Screen-element location records
******************************
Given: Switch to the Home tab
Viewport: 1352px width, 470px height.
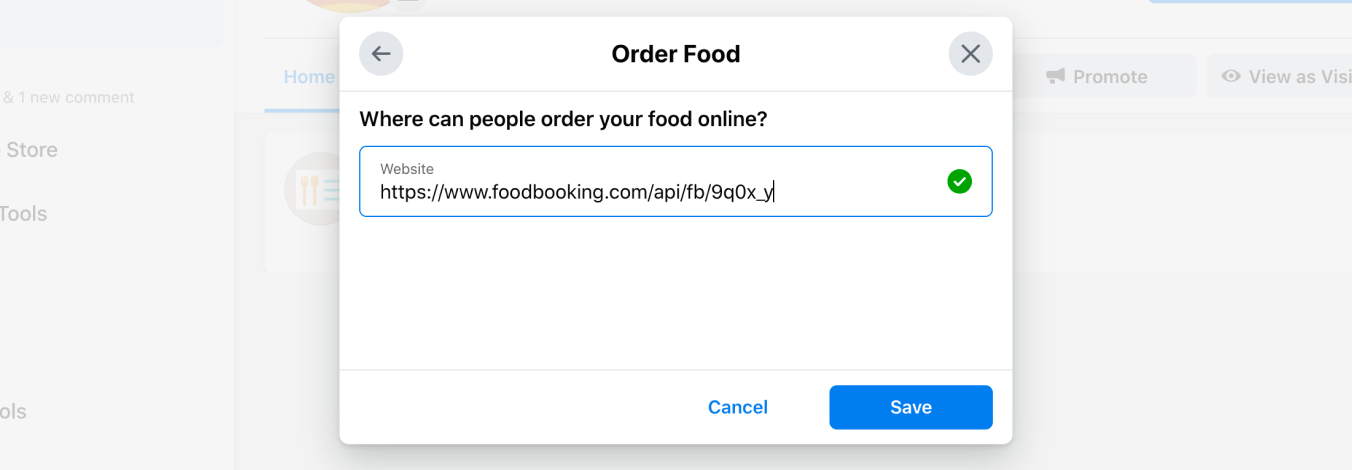Looking at the screenshot, I should pos(308,77).
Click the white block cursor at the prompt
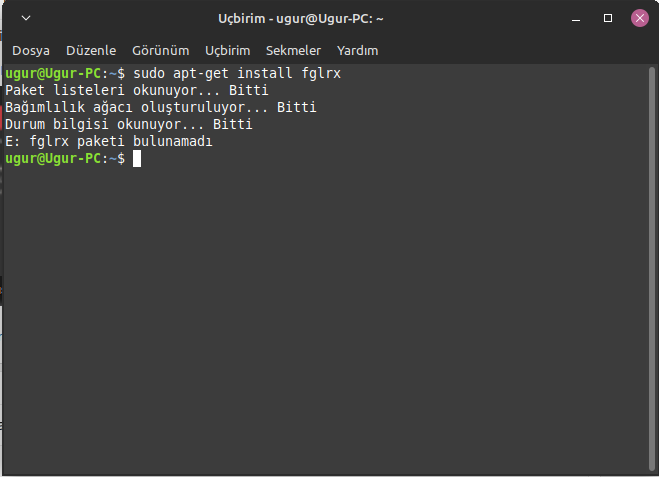Image resolution: width=659 pixels, height=477 pixels. pyautogui.click(x=137, y=159)
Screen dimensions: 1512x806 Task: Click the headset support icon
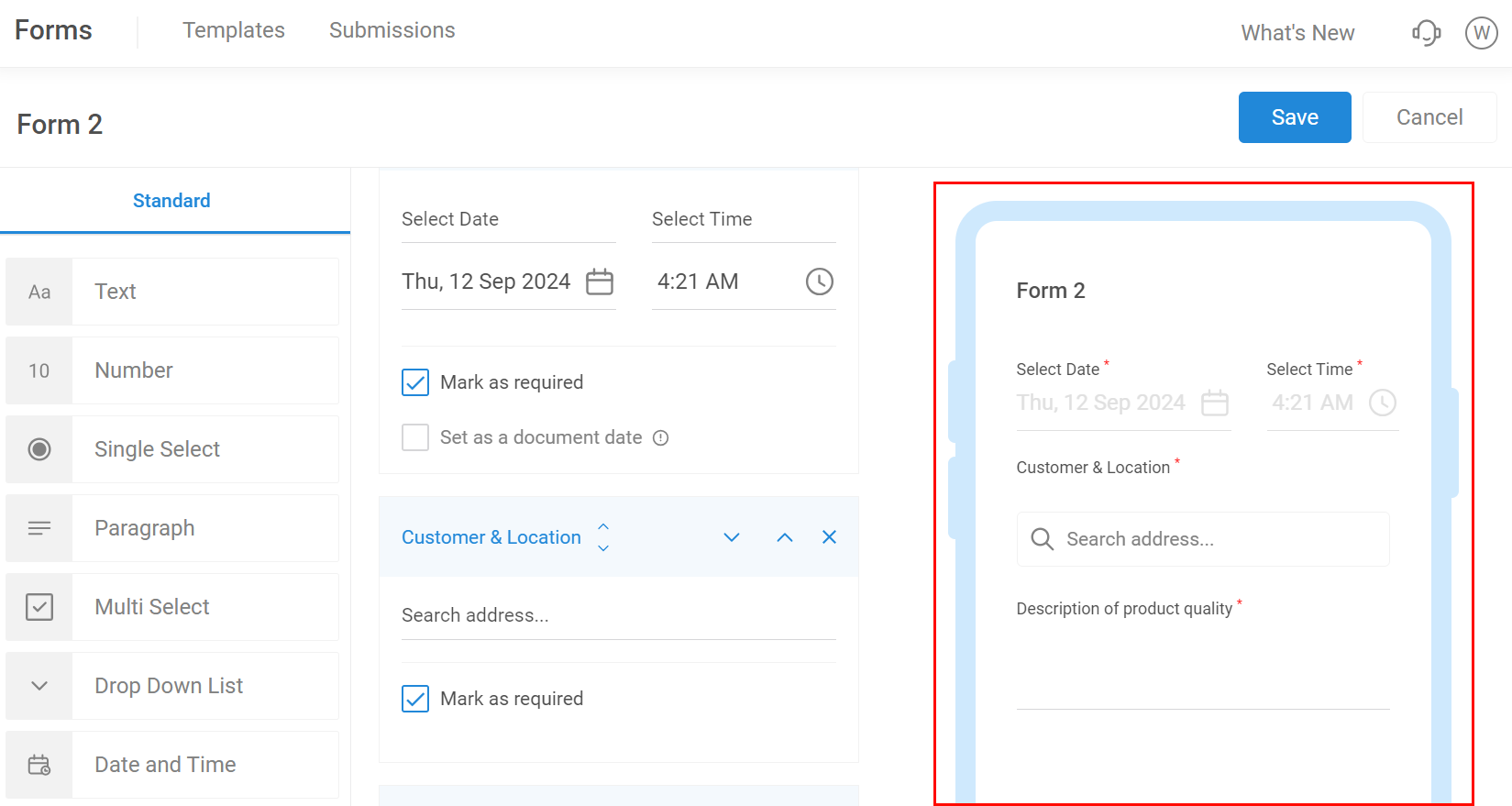[1426, 33]
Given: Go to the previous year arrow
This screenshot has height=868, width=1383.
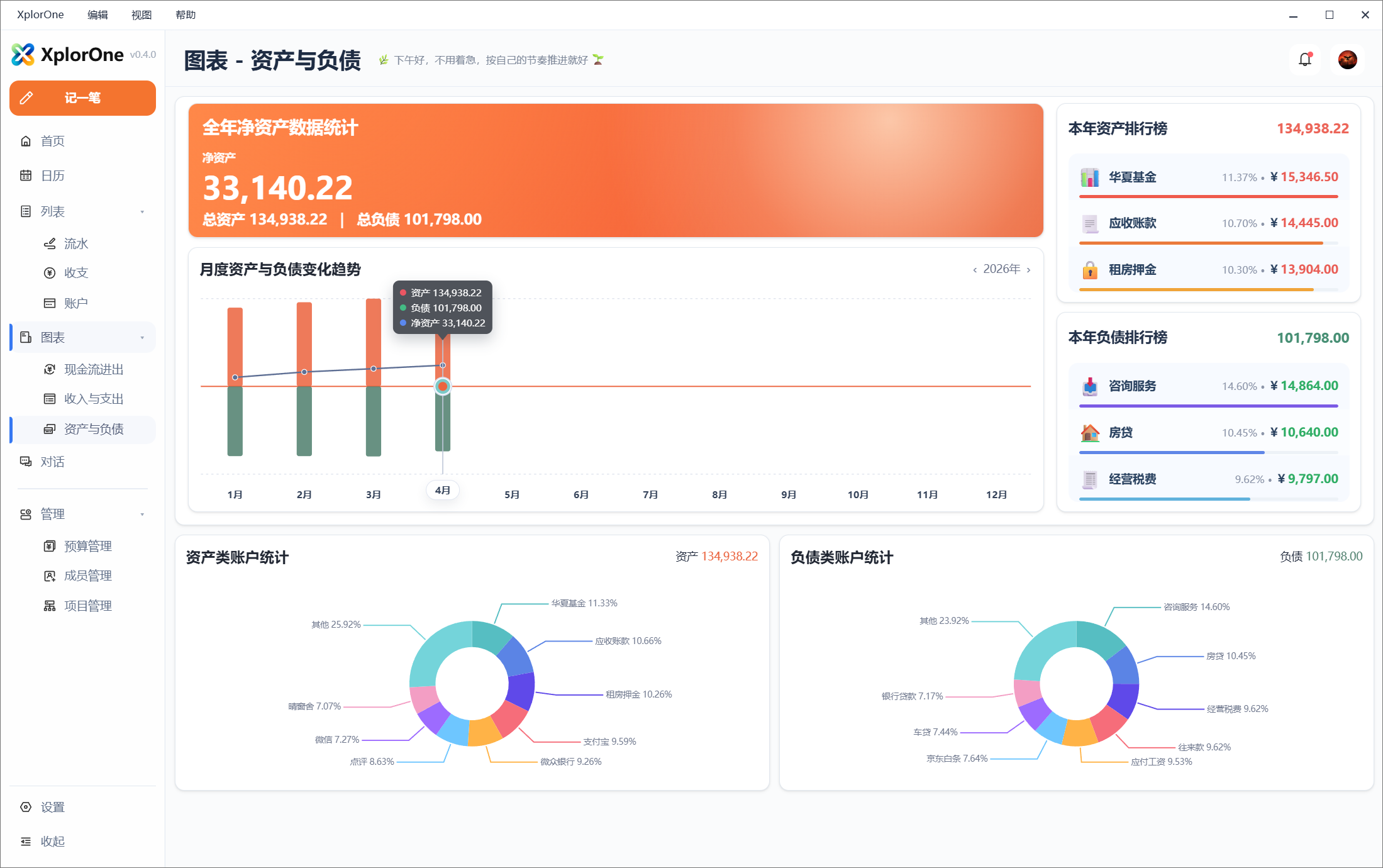Looking at the screenshot, I should click(x=975, y=270).
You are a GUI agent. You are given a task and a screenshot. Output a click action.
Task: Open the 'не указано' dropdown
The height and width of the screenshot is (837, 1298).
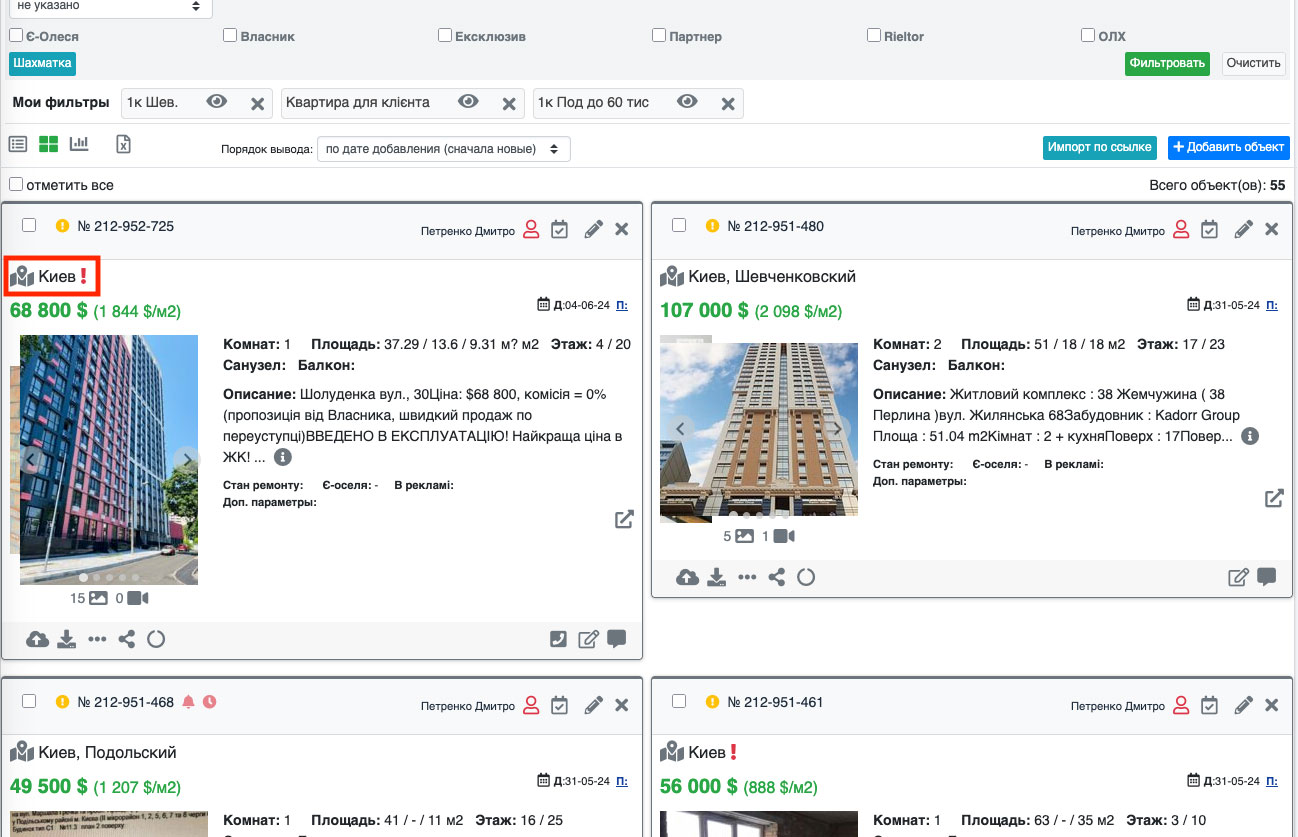108,7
******************************
Set problem
Could you shift every coordinate in the answers by -18 and rewrite the stretch of items from the line containing "You are a GUI" through the end of the items, both ends included, with the requests kept as they are? Leave the pictures out of your answer.

Exercise response
You are a GUI agent. You are given a task and a screenshot. Output a click action.
Task: Open the 'не указано' dropdown
The height and width of the screenshot is (837, 1298).
90,-11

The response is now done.